In the Pythagorean theorem episode of NBC Learn's "The Science of NFL Football," you see that a defender in the middle of the field must take the proper angle of pursuit to catch a ball-carrier making a dash down the sideline for the end zone.

In chasing down the ball-carrier, the defender basically runs along the diagonal of a right triangle, in which the sum of the squares of the sides equals the square of that diagonal. You might know this relation, discovered by the 5th-century B.C. Greek mathematician Pythagoras, as a² + b² = c².

 The "c" is the hypotenuse, and although it represents the longest side of a right triangle, it is the shortest path between the two points on either end. If the points on the triangle were places to visit in a city, you probably wouldn't bother walking along a and b if you could directly take c.

But the hypotenuse isn't always the shortest route. In fact, it is only the shortest one on football fields and other flat surfaces. On spheres and other shapes, it may not be.

You can see this distinction if you draw a right triangle on a globe. First, let's pick a city on the equator--for simplicity, say it's Quito, Ecuador, on the Pacific coast of South America. From Quito, trace a longitude line to the north pole; then make a 90-degree turn to the right and head straight back down. At the equator, you'll notice a city nearby called Libreville, the capital of the country of Gabon in Africa.

Now draw a line along the globe's surface starting at Quito and going toward Libreville. You probably went eastward, passing over Brazil and the Atlantic Ocean. Indeed, this hypotenuse, traversing one quarter of the globe, marks the shortest distance. But that is not the only hypotenuse.

Mathematically speaking, you would still have a right triangle if you went westward from Quito, circumnavigating Earth along the equator to get to Libreville. The hypotenuse in this case is three fourths of the circumference. It would have been shorter to travel from Quito to the North Pole and then down to Libreville.

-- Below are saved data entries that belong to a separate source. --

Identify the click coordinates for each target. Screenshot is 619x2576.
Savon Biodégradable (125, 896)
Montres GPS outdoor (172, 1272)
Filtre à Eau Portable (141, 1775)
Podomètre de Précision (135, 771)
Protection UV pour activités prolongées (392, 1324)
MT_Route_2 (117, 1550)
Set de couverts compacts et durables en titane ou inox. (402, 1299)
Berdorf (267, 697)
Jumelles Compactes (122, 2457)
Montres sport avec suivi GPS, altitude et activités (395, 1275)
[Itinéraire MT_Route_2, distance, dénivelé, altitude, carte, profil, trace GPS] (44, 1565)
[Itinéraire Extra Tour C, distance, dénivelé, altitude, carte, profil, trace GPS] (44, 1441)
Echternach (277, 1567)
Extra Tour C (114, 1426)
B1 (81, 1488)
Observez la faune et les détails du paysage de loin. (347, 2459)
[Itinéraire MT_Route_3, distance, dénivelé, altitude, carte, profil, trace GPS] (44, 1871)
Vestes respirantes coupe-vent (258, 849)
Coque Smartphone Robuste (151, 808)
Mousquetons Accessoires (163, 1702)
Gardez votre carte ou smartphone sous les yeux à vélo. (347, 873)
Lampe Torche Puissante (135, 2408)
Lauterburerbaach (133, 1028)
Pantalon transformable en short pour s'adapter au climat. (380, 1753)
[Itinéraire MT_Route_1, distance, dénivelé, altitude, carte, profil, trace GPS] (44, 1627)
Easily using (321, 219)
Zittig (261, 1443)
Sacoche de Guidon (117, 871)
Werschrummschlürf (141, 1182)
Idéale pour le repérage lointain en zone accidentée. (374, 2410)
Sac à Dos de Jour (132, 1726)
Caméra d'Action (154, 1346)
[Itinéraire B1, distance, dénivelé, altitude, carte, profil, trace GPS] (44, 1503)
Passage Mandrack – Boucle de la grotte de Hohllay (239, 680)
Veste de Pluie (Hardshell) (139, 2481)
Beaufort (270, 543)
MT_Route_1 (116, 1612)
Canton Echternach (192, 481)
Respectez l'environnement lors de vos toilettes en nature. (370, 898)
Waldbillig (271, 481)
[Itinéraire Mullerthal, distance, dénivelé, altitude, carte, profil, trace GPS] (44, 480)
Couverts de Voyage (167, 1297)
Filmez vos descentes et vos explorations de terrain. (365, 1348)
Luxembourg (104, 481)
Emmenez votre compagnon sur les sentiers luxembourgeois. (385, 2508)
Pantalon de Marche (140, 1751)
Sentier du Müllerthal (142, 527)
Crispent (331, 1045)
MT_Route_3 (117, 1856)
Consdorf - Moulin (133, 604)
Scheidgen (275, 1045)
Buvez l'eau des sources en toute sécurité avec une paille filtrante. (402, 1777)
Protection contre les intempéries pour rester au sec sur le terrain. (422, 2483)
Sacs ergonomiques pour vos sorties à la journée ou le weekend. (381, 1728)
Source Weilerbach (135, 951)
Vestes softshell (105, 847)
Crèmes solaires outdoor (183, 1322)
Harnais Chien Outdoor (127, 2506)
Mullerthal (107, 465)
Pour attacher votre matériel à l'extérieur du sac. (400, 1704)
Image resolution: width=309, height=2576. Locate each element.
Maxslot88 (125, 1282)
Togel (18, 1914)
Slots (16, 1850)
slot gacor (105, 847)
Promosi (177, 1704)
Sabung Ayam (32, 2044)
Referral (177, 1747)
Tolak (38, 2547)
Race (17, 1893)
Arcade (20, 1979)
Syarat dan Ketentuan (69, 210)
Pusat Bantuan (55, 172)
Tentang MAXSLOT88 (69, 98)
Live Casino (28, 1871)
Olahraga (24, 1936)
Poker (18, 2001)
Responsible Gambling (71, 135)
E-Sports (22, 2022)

The Pythagorean theorem only works on two-dimensional surfaces like football fields; mathematicians refer to such surfaces as Euclidean geometry (named for Euclid, the 3rd-century B.C. Greek mathematician). The theorem fails for non-Euclidean geometries, such as spheres and more complex geometries like saddles. Indeed, all the rules you learned in school, like parallel lines staying parallel, only refer to Euclidean geometry. In the non-Euclidean universe, parallel lines may actually diverge or converge.

Although non-Euclidean geometry may seem exotic and unfamiliar, it is actually common in many fields of science--perhaps most notably, in Einstein's general relativity theory, in which gravity can bend the shape of space and time.